(Stored records)
##############################
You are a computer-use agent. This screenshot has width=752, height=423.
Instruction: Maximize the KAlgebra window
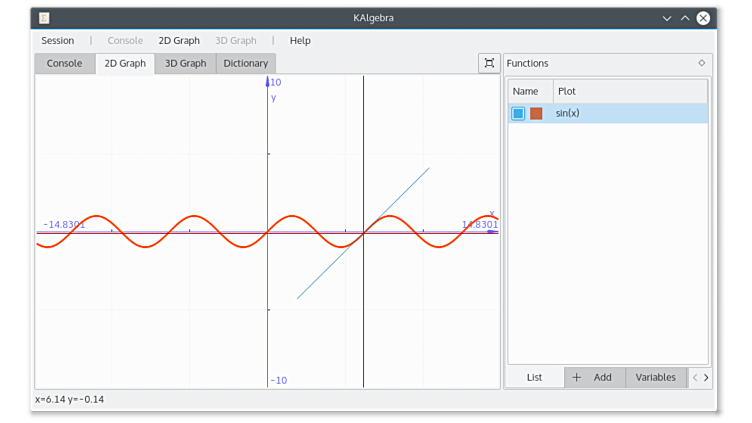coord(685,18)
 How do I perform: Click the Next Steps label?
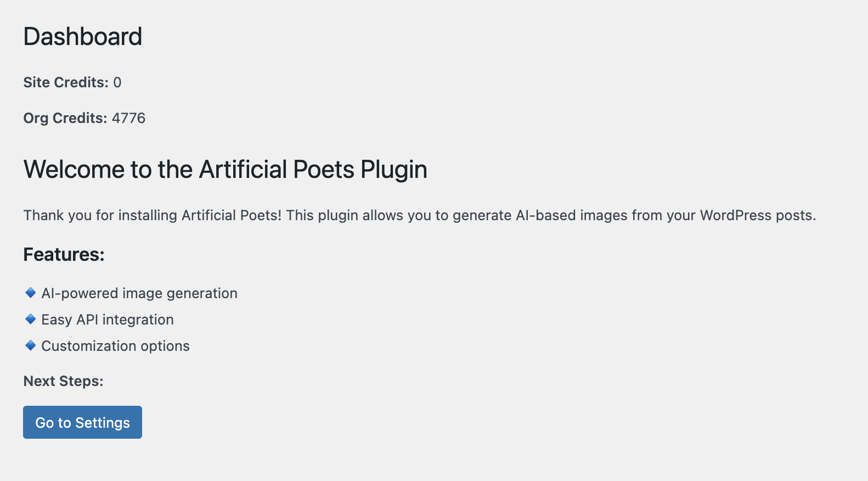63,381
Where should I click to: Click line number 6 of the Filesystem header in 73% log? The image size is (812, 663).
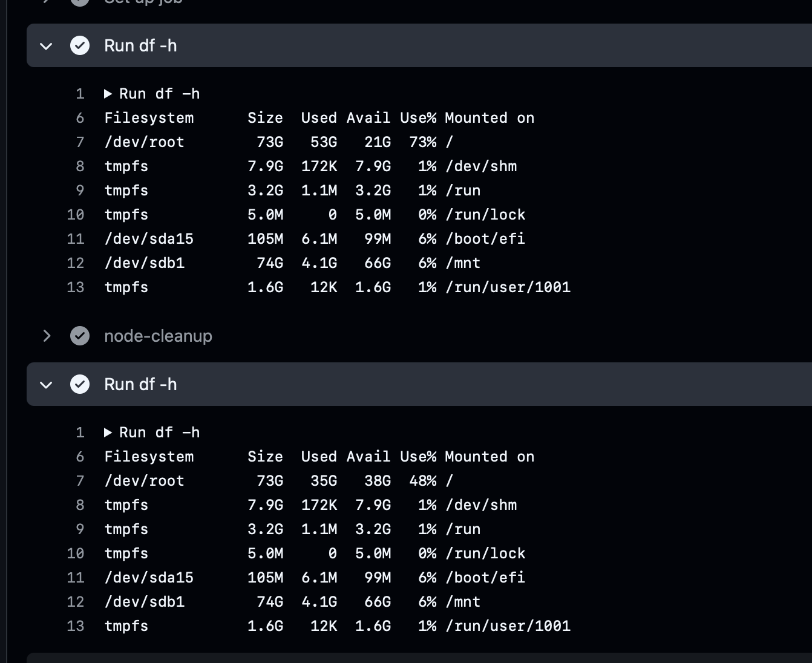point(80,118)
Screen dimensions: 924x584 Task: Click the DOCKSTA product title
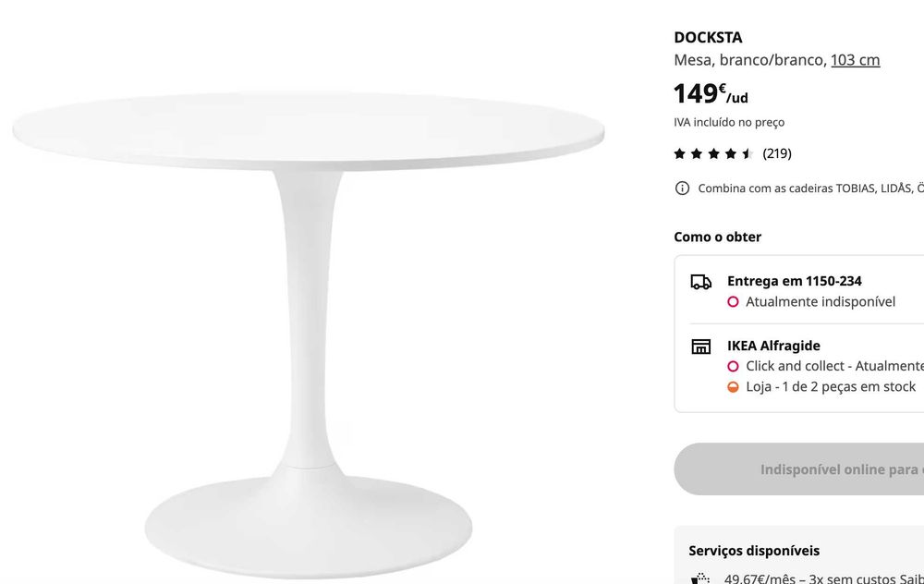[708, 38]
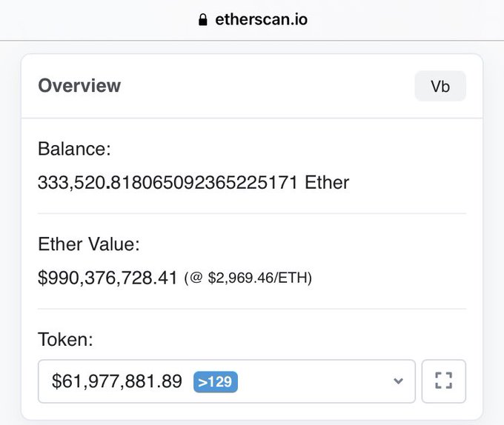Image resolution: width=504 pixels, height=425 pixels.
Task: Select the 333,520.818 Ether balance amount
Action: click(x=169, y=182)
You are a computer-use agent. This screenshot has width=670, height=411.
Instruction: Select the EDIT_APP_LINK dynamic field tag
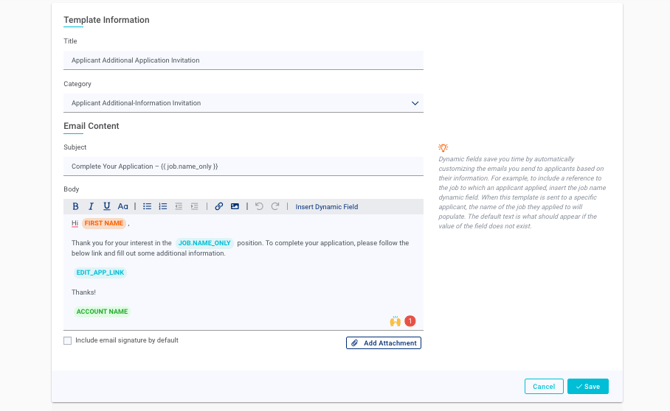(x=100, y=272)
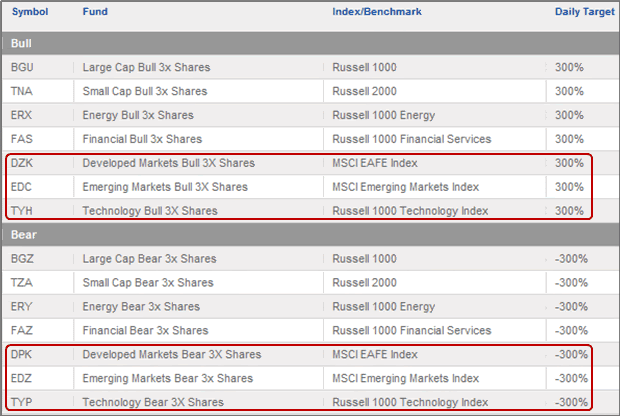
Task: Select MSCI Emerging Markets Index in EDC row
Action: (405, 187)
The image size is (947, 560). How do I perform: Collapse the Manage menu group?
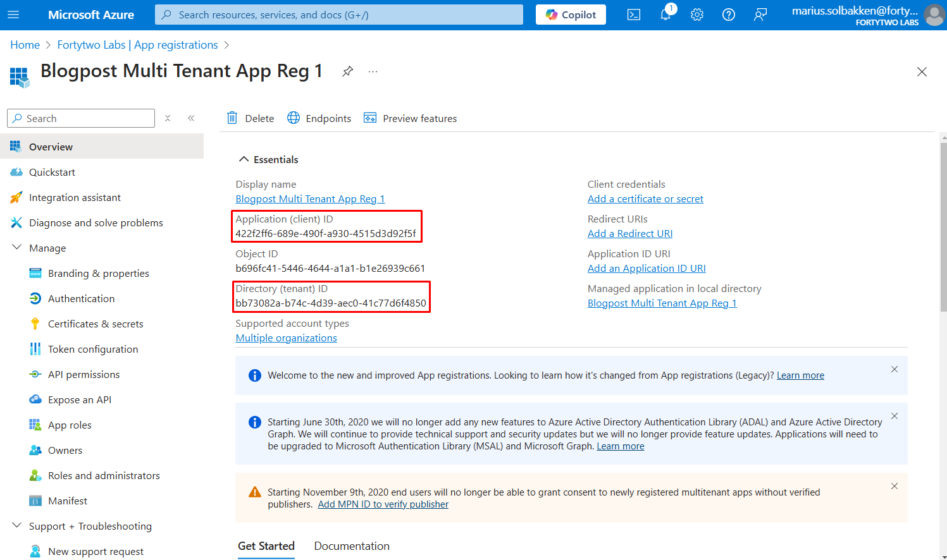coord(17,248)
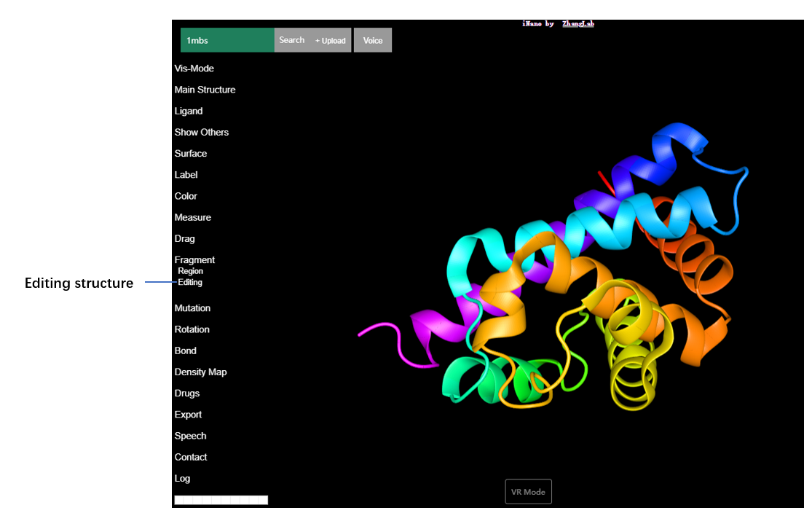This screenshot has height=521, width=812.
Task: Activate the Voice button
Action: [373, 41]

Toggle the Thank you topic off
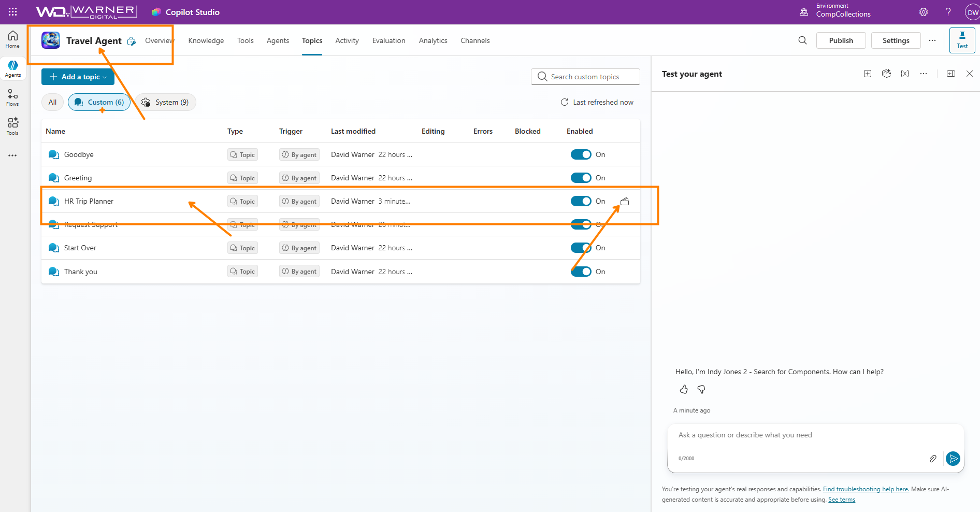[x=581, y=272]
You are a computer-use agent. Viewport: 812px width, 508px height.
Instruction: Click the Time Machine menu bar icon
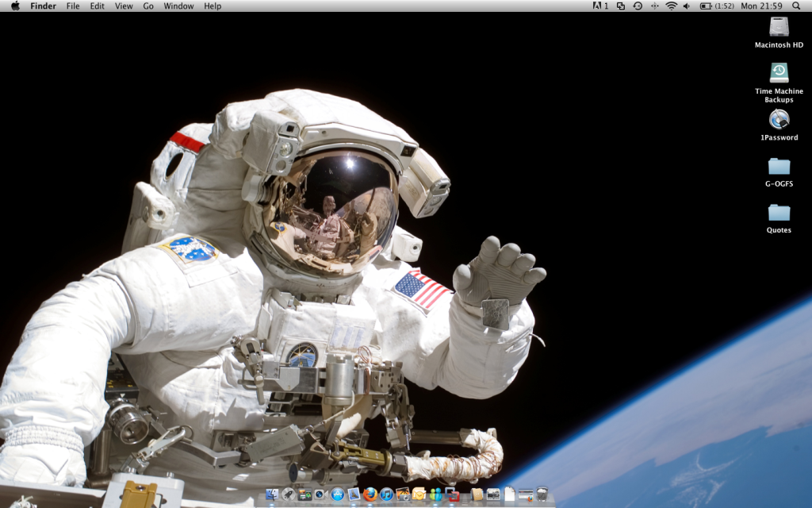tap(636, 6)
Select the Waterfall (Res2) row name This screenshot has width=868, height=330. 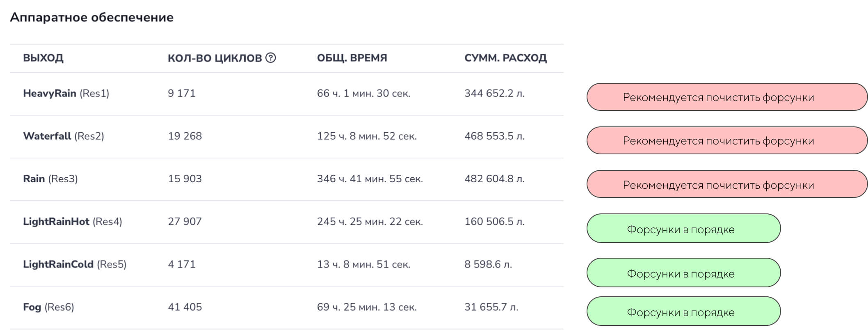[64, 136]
##############################
→ ABOUT THIS EXERCISE: Which lines in the records contain the word "computer"? Copy each one.

→ FINAL ANSWER:
You are a computer-use agent. This screenshot has width=752, height=423.
You are a computer-use agent. This screenshot has width=670, height=411.
You are a computer-use agent. Viewport: 812px width, 508px height.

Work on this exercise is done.